▶ [Information provided]:
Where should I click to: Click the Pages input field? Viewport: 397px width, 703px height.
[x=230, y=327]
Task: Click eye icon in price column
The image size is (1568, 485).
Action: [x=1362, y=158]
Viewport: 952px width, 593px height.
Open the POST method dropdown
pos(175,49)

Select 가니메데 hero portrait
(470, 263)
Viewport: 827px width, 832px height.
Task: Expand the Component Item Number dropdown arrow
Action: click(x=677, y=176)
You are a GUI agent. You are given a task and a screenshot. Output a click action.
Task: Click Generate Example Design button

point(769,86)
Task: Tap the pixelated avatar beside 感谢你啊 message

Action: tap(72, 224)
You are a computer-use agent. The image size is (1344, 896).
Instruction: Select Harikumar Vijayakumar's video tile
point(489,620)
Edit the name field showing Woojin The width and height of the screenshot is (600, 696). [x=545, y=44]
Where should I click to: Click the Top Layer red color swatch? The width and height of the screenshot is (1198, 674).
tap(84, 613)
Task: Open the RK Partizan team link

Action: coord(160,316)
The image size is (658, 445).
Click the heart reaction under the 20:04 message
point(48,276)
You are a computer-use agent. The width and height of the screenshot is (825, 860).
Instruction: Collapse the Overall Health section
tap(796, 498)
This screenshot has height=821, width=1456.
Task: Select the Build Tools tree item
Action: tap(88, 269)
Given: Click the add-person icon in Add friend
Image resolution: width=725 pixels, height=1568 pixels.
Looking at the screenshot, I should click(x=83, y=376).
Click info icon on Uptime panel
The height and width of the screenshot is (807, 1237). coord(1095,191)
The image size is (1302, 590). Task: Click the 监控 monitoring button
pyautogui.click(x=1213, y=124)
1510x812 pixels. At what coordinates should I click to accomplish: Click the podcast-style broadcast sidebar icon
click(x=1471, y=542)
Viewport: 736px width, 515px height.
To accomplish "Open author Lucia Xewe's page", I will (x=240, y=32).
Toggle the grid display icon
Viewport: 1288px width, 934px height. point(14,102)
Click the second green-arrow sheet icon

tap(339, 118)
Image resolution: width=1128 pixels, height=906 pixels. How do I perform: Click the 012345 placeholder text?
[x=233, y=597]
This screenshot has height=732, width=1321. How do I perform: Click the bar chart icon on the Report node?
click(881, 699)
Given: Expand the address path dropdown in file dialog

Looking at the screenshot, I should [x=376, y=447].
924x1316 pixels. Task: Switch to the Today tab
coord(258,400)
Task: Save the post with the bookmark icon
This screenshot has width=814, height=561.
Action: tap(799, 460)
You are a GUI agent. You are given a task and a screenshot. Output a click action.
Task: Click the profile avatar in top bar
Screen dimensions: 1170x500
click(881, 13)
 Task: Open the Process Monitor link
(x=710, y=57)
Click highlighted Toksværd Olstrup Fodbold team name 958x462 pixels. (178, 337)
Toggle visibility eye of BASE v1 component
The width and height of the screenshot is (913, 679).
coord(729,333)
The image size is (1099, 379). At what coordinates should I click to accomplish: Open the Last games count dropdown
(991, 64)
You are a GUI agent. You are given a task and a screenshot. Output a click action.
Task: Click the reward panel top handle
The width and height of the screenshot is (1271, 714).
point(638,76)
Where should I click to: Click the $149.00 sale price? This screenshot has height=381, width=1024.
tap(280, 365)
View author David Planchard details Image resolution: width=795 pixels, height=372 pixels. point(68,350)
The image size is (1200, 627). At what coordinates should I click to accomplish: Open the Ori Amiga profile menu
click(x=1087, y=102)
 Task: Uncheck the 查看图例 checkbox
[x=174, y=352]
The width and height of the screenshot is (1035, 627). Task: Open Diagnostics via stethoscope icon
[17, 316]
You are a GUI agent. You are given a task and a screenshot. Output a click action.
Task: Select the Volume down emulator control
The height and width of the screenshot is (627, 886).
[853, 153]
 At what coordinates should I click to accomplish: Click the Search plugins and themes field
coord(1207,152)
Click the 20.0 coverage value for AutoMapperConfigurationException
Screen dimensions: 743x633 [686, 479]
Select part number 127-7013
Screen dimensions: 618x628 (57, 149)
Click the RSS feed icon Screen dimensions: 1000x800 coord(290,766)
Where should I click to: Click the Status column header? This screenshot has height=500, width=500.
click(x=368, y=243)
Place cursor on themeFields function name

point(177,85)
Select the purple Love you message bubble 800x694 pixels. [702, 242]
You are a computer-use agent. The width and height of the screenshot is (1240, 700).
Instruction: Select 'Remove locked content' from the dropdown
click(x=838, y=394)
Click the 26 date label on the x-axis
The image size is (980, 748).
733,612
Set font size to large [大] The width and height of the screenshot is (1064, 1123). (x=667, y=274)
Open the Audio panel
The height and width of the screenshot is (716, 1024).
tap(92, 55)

▶ [The task]: Look above for the line containing "The height and width of the screenshot is (627, 886).". From there to the final line of the entries, repeat every line exactly.

▶ [Response to the exercise]:
The height and width of the screenshot is (627, 886).
[853, 153]
 At what coordinates should I click to accomplish: Click the Search plugins and themes field
coord(1207,152)
Click the 20.0 coverage value for AutoMapperConfigurationException
Screen dimensions: 743x633 [686, 479]
Select part number 127-7013
Screen dimensions: 618x628 (57, 149)
Click the RSS feed icon Screen dimensions: 1000x800 coord(290,766)
Where should I click to: Click the Status column header? This screenshot has height=500, width=500.
click(x=368, y=243)
Place cursor on themeFields function name

point(177,85)
Select the purple Love you message bubble 800x694 pixels. [702, 242]
You are a computer-use agent. The width and height of the screenshot is (1240, 700).
Instruction: Select 'Remove locked content' from the dropdown
click(x=838, y=394)
Click the 26 date label on the x-axis
The image size is (980, 748).
733,612
Set font size to large [大] The width and height of the screenshot is (1064, 1123). (x=667, y=274)
Open the Audio panel
The height and width of the screenshot is (716, 1024).
tap(92, 55)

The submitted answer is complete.